O CNPE propõe a redução de 10% nas emissões de carbono na matriz de combustíveis do País, passando dos atuais 74,25 g CO2/MJ para 66,75 g CO2/MJ, o que corresponde à retirada de 600 milhões de toneladas de carbono da atmosfera até 2028.

O ministro de Minas e Energia, Moreira Franco, lembrou que as metas aprovadas foram apresentadas no Dia Mundial do Meio Ambiente e parabenizou a proposta do Programa. “O RenovaBio é um caminho de mudança e transformação, responsável por importantes conquistas na redução de emissões de gases de efeito estufa”, disse.

Para a União Brasileira do Biodiesel e Bioquerosene (Ubrabio), a meta está compatível com o momento, mas poderá ser mais efetiva diante das potencialidades brasileiras para produção do biodiesel e bioquerosene. “A Ubrabio propôs, durante a fase de consulta pública, uma meta de 12% porque consideramos que o país pode avançar no uso de biodiesel já a partir do próximo ano, com o B11, e o uso obrigatório do B20 no transporte público das grandes cidades”, comenta Donizete Tokarski, diretor superintendente da Ubrabio.
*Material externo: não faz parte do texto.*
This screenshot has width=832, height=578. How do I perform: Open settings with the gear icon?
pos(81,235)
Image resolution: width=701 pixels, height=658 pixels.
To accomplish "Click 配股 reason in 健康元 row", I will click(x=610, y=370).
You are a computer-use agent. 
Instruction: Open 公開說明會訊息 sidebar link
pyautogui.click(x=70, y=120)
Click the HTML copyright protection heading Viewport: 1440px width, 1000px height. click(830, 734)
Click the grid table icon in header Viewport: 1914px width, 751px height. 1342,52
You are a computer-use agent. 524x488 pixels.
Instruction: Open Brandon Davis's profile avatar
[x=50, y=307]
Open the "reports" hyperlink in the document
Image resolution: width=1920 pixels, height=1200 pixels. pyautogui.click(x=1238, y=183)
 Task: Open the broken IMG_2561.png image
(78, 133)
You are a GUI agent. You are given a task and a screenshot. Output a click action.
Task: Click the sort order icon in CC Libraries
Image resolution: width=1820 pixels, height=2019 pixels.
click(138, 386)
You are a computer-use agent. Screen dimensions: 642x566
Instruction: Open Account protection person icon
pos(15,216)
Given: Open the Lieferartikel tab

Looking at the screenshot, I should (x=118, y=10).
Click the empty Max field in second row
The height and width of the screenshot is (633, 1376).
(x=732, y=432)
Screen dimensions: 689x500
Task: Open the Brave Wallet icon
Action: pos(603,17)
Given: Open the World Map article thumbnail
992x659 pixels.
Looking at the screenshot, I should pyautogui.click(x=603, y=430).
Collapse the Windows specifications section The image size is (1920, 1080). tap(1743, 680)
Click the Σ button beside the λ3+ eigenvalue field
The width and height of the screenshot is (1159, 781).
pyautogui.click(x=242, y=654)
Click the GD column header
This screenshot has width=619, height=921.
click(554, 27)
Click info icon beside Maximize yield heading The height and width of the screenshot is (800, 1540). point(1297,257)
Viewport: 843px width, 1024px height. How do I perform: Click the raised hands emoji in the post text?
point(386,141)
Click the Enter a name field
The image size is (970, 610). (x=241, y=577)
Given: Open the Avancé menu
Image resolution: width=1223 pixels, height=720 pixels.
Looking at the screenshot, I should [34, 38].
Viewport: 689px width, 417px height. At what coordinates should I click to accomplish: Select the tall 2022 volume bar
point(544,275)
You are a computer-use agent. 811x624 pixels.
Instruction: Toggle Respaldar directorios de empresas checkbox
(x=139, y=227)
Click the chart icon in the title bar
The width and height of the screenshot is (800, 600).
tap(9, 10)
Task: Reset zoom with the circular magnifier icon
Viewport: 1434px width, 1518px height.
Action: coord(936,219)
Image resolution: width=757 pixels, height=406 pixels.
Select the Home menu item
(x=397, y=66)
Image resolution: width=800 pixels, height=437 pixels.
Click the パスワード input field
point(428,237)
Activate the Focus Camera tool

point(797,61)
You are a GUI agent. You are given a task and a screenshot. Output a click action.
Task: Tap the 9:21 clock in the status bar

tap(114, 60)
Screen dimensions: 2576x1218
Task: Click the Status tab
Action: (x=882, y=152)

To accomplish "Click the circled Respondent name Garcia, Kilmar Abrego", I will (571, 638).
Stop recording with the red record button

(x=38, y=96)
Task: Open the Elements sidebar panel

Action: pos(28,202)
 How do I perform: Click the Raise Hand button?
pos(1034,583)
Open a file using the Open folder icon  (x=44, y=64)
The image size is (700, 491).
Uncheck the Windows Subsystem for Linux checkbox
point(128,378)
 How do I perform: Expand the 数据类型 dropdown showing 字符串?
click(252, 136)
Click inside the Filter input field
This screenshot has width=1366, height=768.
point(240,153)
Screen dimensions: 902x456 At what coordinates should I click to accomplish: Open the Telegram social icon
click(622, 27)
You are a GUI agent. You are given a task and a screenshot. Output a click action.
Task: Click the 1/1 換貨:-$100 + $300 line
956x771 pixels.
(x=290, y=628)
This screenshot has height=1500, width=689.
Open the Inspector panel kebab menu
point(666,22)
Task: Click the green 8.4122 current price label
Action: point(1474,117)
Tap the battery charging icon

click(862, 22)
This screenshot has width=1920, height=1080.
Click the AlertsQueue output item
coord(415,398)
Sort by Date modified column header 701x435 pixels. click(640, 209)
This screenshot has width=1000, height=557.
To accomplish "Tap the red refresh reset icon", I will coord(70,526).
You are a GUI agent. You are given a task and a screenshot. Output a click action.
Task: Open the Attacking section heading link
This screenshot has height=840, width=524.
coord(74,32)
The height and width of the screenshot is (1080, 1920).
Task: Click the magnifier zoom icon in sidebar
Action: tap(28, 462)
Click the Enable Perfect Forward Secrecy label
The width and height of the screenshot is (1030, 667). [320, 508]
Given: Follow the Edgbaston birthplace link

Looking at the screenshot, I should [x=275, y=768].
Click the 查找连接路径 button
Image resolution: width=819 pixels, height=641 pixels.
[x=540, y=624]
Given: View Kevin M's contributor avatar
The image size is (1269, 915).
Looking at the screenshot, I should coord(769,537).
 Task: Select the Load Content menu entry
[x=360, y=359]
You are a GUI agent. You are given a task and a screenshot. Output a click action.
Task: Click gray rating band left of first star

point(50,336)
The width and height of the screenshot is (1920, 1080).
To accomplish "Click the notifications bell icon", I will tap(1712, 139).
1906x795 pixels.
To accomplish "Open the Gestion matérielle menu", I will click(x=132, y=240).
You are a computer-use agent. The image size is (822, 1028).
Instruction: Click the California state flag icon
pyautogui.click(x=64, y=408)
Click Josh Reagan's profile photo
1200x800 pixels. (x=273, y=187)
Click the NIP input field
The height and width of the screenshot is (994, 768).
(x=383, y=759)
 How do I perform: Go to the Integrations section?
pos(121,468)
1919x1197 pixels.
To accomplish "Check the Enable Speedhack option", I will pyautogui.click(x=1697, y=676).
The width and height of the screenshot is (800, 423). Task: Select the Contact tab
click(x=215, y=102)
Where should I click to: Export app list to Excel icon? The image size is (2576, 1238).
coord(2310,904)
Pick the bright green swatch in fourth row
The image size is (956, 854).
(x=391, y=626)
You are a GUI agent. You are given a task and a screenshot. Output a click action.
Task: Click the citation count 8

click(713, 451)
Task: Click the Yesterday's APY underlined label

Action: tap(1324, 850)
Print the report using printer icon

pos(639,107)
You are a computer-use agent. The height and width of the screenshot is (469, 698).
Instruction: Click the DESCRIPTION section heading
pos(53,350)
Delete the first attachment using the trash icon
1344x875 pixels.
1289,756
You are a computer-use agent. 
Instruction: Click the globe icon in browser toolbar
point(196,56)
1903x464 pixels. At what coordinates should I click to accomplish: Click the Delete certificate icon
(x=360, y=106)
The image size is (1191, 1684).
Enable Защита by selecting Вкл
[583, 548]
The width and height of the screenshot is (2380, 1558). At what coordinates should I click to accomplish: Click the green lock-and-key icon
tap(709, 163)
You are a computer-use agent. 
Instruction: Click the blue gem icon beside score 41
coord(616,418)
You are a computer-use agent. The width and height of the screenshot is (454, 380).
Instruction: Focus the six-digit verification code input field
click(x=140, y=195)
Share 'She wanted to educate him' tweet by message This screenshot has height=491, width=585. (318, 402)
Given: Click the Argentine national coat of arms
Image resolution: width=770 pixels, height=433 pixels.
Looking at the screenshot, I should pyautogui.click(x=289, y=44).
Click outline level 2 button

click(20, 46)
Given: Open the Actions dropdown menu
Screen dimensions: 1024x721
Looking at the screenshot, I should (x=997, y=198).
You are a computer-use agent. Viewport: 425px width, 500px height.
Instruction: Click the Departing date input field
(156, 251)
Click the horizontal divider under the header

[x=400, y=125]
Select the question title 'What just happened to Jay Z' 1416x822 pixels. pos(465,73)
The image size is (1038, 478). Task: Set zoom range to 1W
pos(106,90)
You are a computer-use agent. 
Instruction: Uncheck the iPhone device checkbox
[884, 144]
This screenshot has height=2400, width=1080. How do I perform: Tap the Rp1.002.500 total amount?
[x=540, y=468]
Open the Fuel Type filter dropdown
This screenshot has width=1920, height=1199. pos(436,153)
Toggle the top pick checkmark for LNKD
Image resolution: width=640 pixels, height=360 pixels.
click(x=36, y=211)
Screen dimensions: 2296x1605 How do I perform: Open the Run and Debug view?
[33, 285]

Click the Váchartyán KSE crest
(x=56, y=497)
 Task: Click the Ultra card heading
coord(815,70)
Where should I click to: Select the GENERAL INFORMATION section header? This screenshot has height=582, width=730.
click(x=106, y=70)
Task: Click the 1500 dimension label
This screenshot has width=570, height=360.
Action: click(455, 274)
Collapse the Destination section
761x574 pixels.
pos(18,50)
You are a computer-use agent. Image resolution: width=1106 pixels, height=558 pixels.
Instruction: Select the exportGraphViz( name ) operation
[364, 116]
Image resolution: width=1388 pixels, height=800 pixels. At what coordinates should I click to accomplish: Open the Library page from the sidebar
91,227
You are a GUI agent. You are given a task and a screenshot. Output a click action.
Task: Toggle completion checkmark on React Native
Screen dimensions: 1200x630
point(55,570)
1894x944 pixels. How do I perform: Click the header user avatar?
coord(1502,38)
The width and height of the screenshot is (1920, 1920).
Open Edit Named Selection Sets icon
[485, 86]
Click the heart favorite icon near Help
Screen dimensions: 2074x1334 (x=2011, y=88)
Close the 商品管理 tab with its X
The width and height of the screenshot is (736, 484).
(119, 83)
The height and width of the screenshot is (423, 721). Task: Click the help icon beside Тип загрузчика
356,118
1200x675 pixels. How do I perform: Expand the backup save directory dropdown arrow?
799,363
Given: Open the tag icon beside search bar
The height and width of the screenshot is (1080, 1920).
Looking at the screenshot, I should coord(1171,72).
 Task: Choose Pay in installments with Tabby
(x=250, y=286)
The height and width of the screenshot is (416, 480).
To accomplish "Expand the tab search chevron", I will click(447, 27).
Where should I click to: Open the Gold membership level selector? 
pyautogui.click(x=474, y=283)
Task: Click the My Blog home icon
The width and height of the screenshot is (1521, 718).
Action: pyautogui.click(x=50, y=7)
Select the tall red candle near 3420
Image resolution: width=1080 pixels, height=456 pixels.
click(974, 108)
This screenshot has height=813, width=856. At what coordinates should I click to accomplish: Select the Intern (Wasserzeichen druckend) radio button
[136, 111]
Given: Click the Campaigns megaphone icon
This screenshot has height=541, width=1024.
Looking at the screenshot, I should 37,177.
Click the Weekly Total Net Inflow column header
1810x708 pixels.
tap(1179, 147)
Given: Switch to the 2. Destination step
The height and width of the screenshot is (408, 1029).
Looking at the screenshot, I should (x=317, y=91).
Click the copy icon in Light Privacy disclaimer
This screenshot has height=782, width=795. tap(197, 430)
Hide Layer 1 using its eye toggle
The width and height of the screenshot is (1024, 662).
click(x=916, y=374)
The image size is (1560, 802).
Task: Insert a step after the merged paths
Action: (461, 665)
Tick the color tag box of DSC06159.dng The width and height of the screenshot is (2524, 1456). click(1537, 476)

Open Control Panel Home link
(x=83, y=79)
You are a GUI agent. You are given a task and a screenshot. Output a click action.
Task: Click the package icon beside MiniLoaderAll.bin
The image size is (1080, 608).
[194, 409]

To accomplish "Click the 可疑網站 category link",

A definição das metas de descarbonização do RenovaBio busca a sustentabilidade da sua matriz de combustíveis, ao proporcionar menor emissão de gases de efeito estufa por unidade de energia. Desta forma, o Brasil estimula a produção de combustíveis mais eficientes do ponto de vista energético e ambiental, proporcionando ao consumidor maior poder de escolha e fomentando a diversificação da matriz energética, de acordo com o MME.

“A definição das metas do RenovaBio no dia do meio ambiente é uma sinalização importante do governo, diante do cenário que vivemos, que exige soluções para acabar com a dependência de combustíveis fósseis”, argumentou Tokarski, lembrando as projeções de aumento da dependência brasileira de diesel fóssil importado e os subsídios para o combustível que vão custar R$ 9,5 bilhões ao país.

Com a definição das metas de descarbonização, o RenovaBio procederá a regulamentação dos mecanismos de certificação da produção de biocombustíveis e do crédito de descarbonização (CBIO).